Je joue à
l'équation de Drake comme suit :
Taux d'apparition d'étoiles dans notre Galaxie
R= 20
Je me suis dit que c'était une estimation scientifique, pas touché.
Fraction d'étoiles possédant des planètes
f(p) = 50%
idem (Je me suis dit que c'était une estimation scientifique, pas touché.)
Nombre de planètes gravitant autour de l’étoile et susceptibles d’accueillir la vie
n(e) = 1
idem (semble raisonnable, il ne s'agit pas de planètes accueillant effectivement la vie)
La fraction des planètes "écosphériques vivantes"
f(l) = 50%
j'ai mis 50% au lieu de 20% car je me suis fixé d'être assez optimiste, il s'agirait principalement de vie microbienne, ou de vie dans les océans.
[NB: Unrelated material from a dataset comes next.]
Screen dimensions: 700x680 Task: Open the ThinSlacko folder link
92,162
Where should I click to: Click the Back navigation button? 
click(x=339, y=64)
La vie pourraient apparaitre et s'adapter assez facilement sur la moitié des environnements de n(e).
La fraction des planètes "vivantes intelligentes"
f(i) = 1%
en effet je crois que la très grande majorité de la vie reste microbienne ou très 'primitive'. Il faut des conditions idéales pour une évolution qui aille aussi loin que sur Terre. 1% est peut-être optimiste.
La fraction des civilisations communicantes
f(c) = 1%
en effet je crois qu'il y a moulte manières d'être 'intelligent'. (J'ai mis 1% par optimisme.) Nous sommes sur Terre les seuls 'intelligents à communiquer' sur bon nombre d'espèces.
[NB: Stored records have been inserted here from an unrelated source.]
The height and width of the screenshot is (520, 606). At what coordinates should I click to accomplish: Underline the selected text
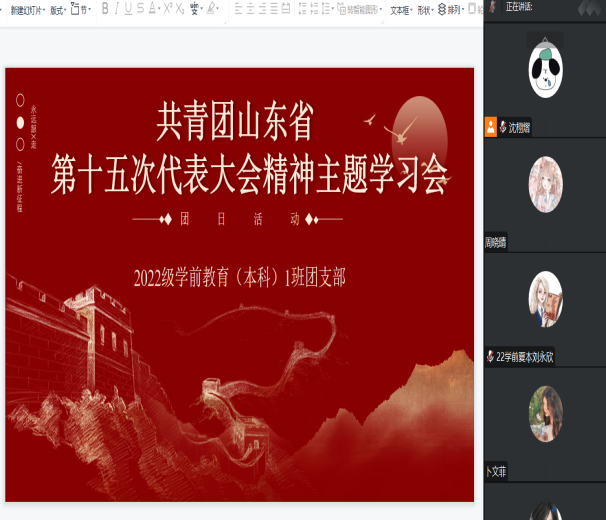128,9
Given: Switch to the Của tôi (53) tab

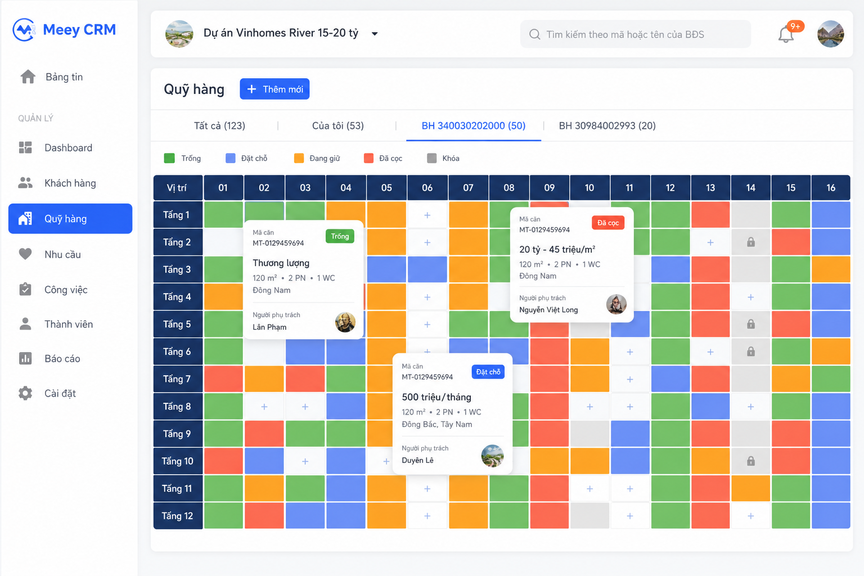Looking at the screenshot, I should pyautogui.click(x=338, y=126).
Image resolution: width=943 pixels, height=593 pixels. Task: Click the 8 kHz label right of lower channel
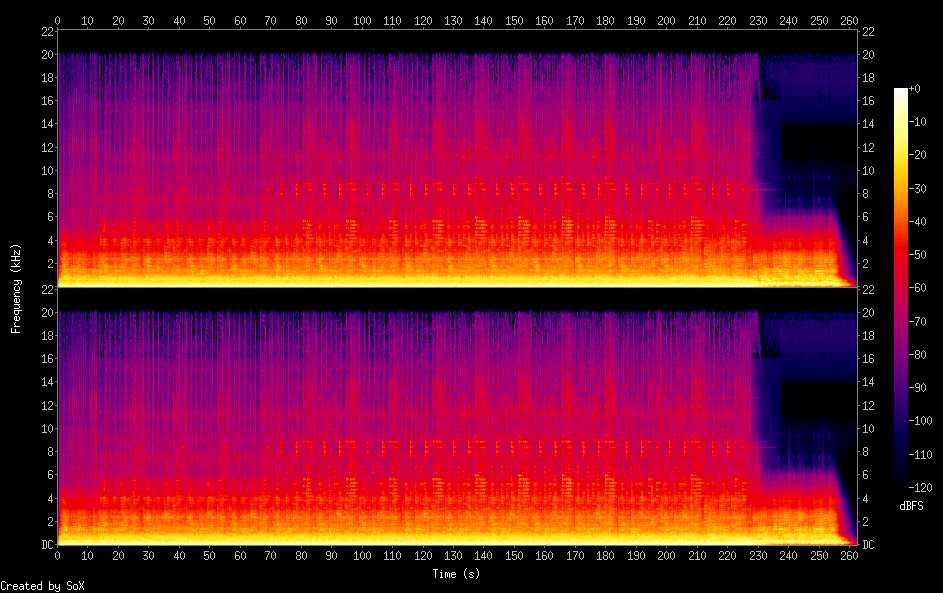point(868,452)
La durée de survie des civilisatons communicantes
L = 5000 ans
J'imagine en gros ce maximum de vie de civilisations évoluées sur Terre. (maximum et non moyenne, par optimisme)
Donc
N = 2.5
le nombre de civilisation communicantes dans la galaxie à tout instant t (le présent).
En jouant ainsi le paradoxe de Fermi devient faible (bien que toujours présent). Mais d'autres trouvent N=10000, un autre dans "science et avenir" trouve N=50. Cherchez l'erreur.
Moi je crois que la plupart du temps l'erreur est de sous-estimer le rôle du hasard dans l'évolution, ce que je tente de prendre en compte.